From the first line to the last, write out the records exactly.

[Excerpts from a dataset]
———

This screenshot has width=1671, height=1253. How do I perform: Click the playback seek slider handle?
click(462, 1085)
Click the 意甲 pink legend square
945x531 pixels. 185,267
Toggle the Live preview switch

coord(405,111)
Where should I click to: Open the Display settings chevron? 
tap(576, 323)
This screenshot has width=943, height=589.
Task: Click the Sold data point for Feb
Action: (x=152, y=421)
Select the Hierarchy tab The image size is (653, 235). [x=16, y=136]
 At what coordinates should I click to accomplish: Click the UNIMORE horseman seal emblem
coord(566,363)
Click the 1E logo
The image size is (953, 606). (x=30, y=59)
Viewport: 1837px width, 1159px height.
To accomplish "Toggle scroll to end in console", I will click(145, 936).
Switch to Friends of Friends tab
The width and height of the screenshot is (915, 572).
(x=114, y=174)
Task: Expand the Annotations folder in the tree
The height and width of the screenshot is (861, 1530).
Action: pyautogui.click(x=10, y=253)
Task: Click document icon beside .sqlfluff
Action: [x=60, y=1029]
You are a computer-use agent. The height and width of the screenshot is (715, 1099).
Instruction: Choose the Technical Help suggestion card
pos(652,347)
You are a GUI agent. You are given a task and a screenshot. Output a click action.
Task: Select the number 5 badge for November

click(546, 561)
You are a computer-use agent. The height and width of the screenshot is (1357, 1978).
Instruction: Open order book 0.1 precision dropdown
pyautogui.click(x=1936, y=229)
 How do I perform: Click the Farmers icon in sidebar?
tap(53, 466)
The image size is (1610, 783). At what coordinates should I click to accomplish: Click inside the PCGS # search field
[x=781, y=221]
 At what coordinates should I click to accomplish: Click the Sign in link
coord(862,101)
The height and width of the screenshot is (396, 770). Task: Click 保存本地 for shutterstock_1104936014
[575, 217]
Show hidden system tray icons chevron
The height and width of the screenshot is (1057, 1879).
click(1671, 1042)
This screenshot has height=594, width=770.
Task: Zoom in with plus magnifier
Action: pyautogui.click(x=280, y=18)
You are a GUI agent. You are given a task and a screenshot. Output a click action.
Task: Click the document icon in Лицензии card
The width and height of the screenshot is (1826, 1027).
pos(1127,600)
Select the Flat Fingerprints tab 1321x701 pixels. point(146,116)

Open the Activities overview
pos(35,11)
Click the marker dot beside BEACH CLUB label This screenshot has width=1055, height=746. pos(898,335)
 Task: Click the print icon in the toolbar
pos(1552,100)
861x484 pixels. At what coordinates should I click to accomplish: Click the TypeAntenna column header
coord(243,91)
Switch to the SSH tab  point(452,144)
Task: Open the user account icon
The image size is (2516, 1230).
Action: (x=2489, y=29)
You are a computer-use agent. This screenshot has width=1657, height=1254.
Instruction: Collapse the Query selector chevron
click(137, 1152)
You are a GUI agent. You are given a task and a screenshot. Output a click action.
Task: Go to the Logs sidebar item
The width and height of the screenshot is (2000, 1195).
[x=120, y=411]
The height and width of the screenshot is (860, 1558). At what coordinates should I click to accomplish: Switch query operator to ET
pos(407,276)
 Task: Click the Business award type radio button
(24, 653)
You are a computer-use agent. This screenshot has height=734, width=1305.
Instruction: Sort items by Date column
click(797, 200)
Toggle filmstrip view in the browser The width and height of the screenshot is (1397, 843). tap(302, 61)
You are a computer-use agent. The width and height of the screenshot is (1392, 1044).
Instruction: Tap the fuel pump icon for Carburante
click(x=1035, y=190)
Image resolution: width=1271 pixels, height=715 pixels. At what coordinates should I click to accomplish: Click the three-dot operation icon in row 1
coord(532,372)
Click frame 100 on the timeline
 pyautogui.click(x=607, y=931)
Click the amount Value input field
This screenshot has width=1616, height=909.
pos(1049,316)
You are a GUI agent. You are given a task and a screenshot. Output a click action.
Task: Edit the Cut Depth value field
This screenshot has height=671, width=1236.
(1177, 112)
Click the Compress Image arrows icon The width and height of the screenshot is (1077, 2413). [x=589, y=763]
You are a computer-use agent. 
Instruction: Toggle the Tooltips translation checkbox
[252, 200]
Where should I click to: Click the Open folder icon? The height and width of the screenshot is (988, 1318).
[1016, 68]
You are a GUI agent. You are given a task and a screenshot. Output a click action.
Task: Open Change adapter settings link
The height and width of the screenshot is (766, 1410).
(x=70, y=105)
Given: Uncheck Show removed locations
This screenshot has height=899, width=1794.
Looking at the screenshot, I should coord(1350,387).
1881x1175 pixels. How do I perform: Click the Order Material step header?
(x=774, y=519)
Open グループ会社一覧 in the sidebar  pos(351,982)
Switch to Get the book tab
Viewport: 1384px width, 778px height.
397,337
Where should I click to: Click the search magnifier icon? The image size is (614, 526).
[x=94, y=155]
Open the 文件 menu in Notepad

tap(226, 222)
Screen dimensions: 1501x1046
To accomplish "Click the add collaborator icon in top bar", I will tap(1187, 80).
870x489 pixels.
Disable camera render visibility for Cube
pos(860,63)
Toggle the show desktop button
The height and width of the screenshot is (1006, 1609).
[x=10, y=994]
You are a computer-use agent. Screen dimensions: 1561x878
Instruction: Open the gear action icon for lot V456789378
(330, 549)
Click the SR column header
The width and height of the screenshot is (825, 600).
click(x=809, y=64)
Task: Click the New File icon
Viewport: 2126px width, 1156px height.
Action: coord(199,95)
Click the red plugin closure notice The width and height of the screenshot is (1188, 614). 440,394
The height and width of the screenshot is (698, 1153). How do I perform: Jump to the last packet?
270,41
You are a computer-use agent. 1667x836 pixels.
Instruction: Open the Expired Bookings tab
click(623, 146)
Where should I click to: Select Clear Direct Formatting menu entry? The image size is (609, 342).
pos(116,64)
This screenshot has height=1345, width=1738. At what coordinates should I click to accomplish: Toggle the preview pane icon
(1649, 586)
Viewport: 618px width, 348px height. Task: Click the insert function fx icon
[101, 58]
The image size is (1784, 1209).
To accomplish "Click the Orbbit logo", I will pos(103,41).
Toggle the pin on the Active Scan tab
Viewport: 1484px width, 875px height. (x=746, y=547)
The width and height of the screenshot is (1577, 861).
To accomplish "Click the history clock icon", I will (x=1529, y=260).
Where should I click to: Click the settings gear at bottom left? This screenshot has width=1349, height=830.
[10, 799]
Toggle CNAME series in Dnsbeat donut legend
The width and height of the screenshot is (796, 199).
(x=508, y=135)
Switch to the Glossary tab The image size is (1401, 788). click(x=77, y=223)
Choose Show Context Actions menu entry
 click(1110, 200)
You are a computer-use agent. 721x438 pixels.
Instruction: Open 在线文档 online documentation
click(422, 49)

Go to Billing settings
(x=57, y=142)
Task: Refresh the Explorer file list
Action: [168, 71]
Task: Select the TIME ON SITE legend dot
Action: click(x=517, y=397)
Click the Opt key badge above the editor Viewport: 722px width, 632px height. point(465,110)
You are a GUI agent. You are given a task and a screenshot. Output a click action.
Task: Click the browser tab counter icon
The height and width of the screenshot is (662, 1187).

———

FINISHED TASK:
This screenshot has width=1671, height=1253. How do I perform: Click the playback seek slider handle?
click(462, 1085)
Click the 意甲 pink legend square
945x531 pixels. 185,267
Toggle the Live preview switch

coord(405,111)
Where should I click to: Open the Display settings chevron? 
tap(576, 323)
This screenshot has width=943, height=589.
Task: Click the Sold data point for Feb
Action: (x=152, y=421)
Select the Hierarchy tab The image size is (653, 235). [x=16, y=136]
 At what coordinates should I click to accomplish: Click the UNIMORE horseman seal emblem
coord(566,363)
Click the 1E logo
The image size is (953, 606). (x=30, y=59)
Viewport: 1837px width, 1159px height.
To accomplish "Toggle scroll to end in console", I will click(145, 936).
Switch to Friends of Friends tab
The width and height of the screenshot is (915, 572).
(x=114, y=174)
Task: Expand the Annotations folder in the tree
The height and width of the screenshot is (861, 1530).
Action: pyautogui.click(x=10, y=253)
Task: Click document icon beside .sqlfluff
Action: [x=60, y=1029]
You are a computer-use agent. The height and width of the screenshot is (715, 1099).
Instruction: Choose the Technical Help suggestion card
pos(652,347)
You are a GUI agent. You are given a task and a screenshot. Output a click action.
Task: Select the number 5 badge for November

click(546, 561)
You are a computer-use agent. The height and width of the screenshot is (1357, 1978).
Instruction: Open order book 0.1 precision dropdown
pyautogui.click(x=1936, y=229)
 How do I perform: Click the Farmers icon in sidebar?
tap(53, 466)
The image size is (1610, 783). At what coordinates should I click to accomplish: Click inside the PCGS # search field
[x=781, y=221]
 At what coordinates should I click to accomplish: Click the Sign in link
coord(862,101)
The height and width of the screenshot is (396, 770). Task: Click 保存本地 for shutterstock_1104936014
[575, 217]
Show hidden system tray icons chevron
The height and width of the screenshot is (1057, 1879).
click(1671, 1042)
This screenshot has height=594, width=770.
Task: Zoom in with plus magnifier
Action: pyautogui.click(x=280, y=18)
You are a GUI agent. You are given a task and a screenshot. Output a click action.
Task: Click the document icon in Лицензии card
The width and height of the screenshot is (1826, 1027).
pos(1127,600)
Select the Flat Fingerprints tab 1321x701 pixels. point(146,116)

Open the Activities overview
pos(35,11)
Click the marker dot beside BEACH CLUB label This screenshot has width=1055, height=746. pos(898,335)
 Task: Click the print icon in the toolbar
pos(1552,100)
861x484 pixels. At what coordinates should I click to accomplish: Click the TypeAntenna column header
coord(243,91)
Switch to the SSH tab  point(452,144)
Task: Open the user account icon
The image size is (2516, 1230).
Action: (x=2489, y=29)
You are a computer-use agent. This screenshot has width=1657, height=1254.
Instruction: Collapse the Query selector chevron
click(137, 1152)
You are a GUI agent. You are given a task and a screenshot. Output a click action.
Task: Go to the Logs sidebar item
The width and height of the screenshot is (2000, 1195).
[x=120, y=411]
The height and width of the screenshot is (860, 1558). At what coordinates should I click to accomplish: Switch query operator to ET
pos(407,276)
 Task: Click the Business award type radio button
(24, 653)
You are a computer-use agent. This screenshot has height=734, width=1305.
Instruction: Sort items by Date column
click(797, 200)
Toggle filmstrip view in the browser The width and height of the screenshot is (1397, 843). tap(302, 61)
You are a computer-use agent. The width and height of the screenshot is (1392, 1044).
Instruction: Tap the fuel pump icon for Carburante
click(x=1035, y=190)
Image resolution: width=1271 pixels, height=715 pixels. At what coordinates should I click to accomplish: Click the three-dot operation icon in row 1
coord(532,372)
Click frame 100 on the timeline
 pyautogui.click(x=607, y=931)
Click the amount Value input field
This screenshot has width=1616, height=909.
pos(1049,316)
You are a GUI agent. You are given a task and a screenshot. Output a click action.
Task: Edit the Cut Depth value field
This screenshot has height=671, width=1236.
(1177, 112)
Click the Compress Image arrows icon The width and height of the screenshot is (1077, 2413). [x=589, y=763]
You are a computer-use agent. 
Instruction: Toggle the Tooltips translation checkbox
[252, 200]
Where should I click to: Click the Open folder icon? The height and width of the screenshot is (988, 1318).
[1016, 68]
You are a GUI agent. You are given a task and a screenshot. Output a click action.
Task: Open Change adapter settings link
The height and width of the screenshot is (766, 1410).
(x=70, y=105)
Given: Uncheck Show removed locations
This screenshot has height=899, width=1794.
Looking at the screenshot, I should coord(1350,387).
1881x1175 pixels. How do I perform: Click the Order Material step header?
(x=774, y=519)
Open グループ会社一覧 in the sidebar  pos(351,982)
Switch to Get the book tab
Viewport: 1384px width, 778px height.
397,337
Where should I click to: Click the search magnifier icon? The image size is (614, 526).
[x=94, y=155]
Open the 文件 menu in Notepad

tap(226, 222)
Screen dimensions: 1501x1046
To accomplish "Click the add collaborator icon in top bar", I will tap(1187, 80).
870x489 pixels.
Disable camera render visibility for Cube
pos(860,63)
Toggle the show desktop button
The height and width of the screenshot is (1006, 1609).
[x=10, y=994]
You are a computer-use agent. Screen dimensions: 1561x878
Instruction: Open the gear action icon for lot V456789378
(330, 549)
Click the SR column header
The width and height of the screenshot is (825, 600).
click(x=809, y=64)
Task: Click the New File icon
Viewport: 2126px width, 1156px height.
Action: coord(199,95)
Click the red plugin closure notice The width and height of the screenshot is (1188, 614). 440,394
The height and width of the screenshot is (698, 1153). How do I perform: Jump to the last packet?
270,41
You are a computer-use agent. 1667x836 pixels.
Instruction: Open the Expired Bookings tab
click(623, 146)
Where should I click to: Select Clear Direct Formatting menu entry? The image size is (609, 342).
pos(116,64)
This screenshot has height=1345, width=1738. At what coordinates should I click to accomplish: Toggle the preview pane icon
(1649, 586)
Viewport: 618px width, 348px height. Task: Click the insert function fx icon
[101, 58]
The image size is (1784, 1209).
To accomplish "Click the Orbbit logo", I will pos(103,41).
Toggle the pin on the Active Scan tab
Viewport: 1484px width, 875px height. (x=746, y=547)
The width and height of the screenshot is (1577, 861).
To accomplish "Click the history clock icon", I will (x=1529, y=260).
Where should I click to: Click the settings gear at bottom left? This screenshot has width=1349, height=830.
[10, 799]
Toggle CNAME series in Dnsbeat donut legend
The width and height of the screenshot is (796, 199).
(x=508, y=135)
Switch to the Glossary tab The image size is (1401, 788). click(x=77, y=223)
Choose Show Context Actions menu entry
 click(1110, 200)
You are a computer-use agent. 721x438 pixels.
Instruction: Open 在线文档 online documentation
click(422, 49)

Go to Billing settings
(x=57, y=142)
Task: Refresh the Explorer file list
Action: [168, 71]
Task: Select the TIME ON SITE legend dot
Action: click(x=517, y=397)
Click the Opt key badge above the editor Viewport: 722px width, 632px height. point(465,110)
You are a GUI agent. You are given a task and a screenshot. Output a click action.
Task: Click the browser tab counter icon
The height and width of the screenshot is (662, 1187).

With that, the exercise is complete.